* Study text
============

There’s a lot of emphasis on eating a colorful selection of foods and for good reason: If you eat a wide variety of colors in your diet, you will get a wide variety of nutrients.
But that doesn’t mean if a food lacks color, it lacks nutrients. Quite the contrary — a number of white foods are worthy of our attention. Here’s my list of favorite white-colored foods along with what makes them a healthy choice and how to best prepare them:
They’re low in calories, sodium, fat, and cholesterol and a great source of riboflavin, vitamin D, and selenium, which may help prevent coronary heart disease by lowering inflammation, increasing blood flow, and decreasing oxidative stress. A serving of mushrooms provides 30 percent of the daily recommended amount of selenium. Mushroom's unique texture and nutritional value make them a great meat substitute. To maximize nutritional value, sauté for a few minutes, and avoid over-cooking. Serve grilled as a side dish or in soups, sandwiches, or salads.

============

Collected data entries
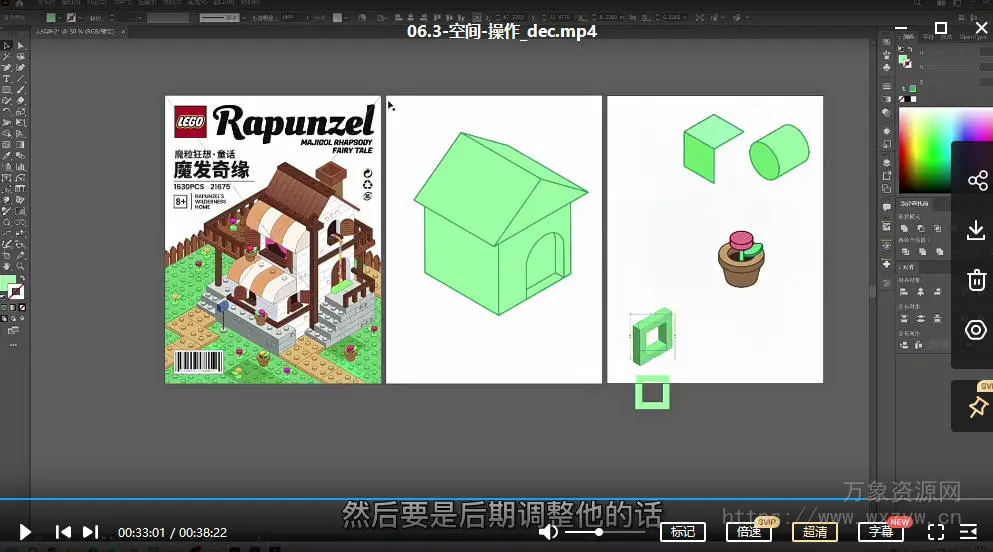Click the share icon in the side panel
The image size is (993, 552).
[977, 181]
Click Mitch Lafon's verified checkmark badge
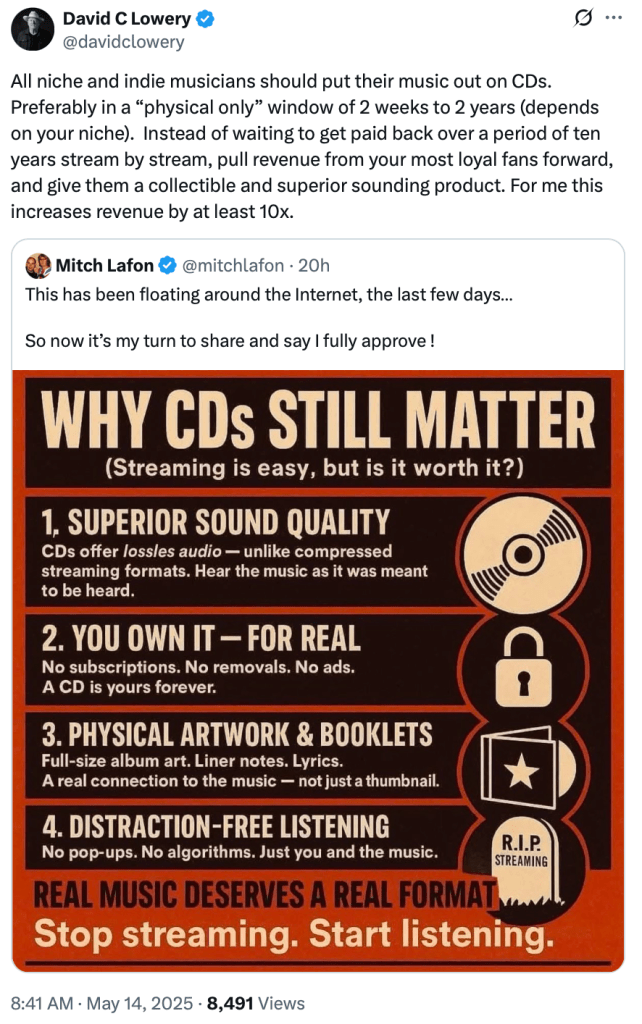 click(167, 265)
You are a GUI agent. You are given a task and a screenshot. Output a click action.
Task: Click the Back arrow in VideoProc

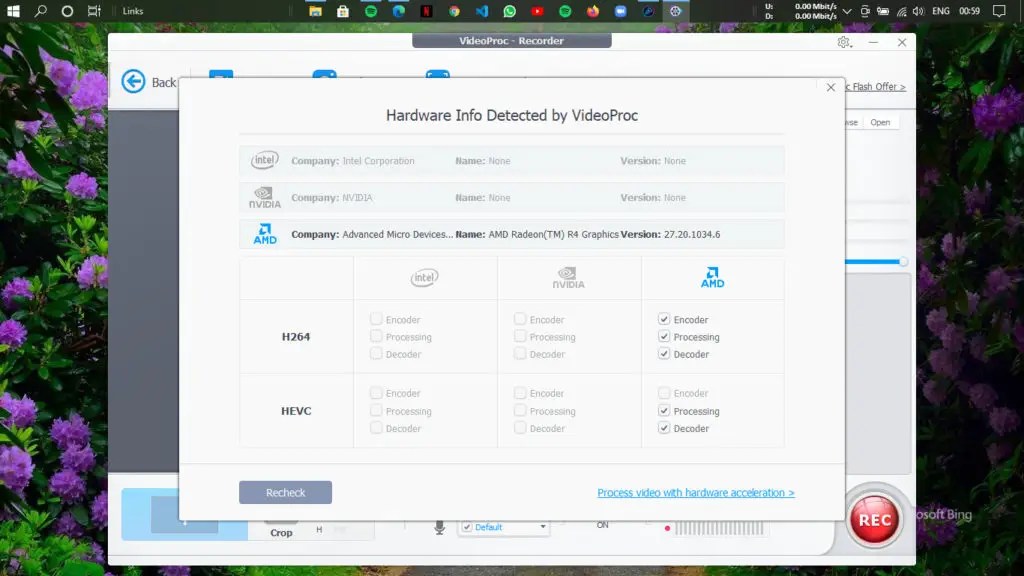133,82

============

According to the text on healthy white foods, what share of the daily recommended amount of selenium does a serving of mushrooms provide?

* Final answer
30 percent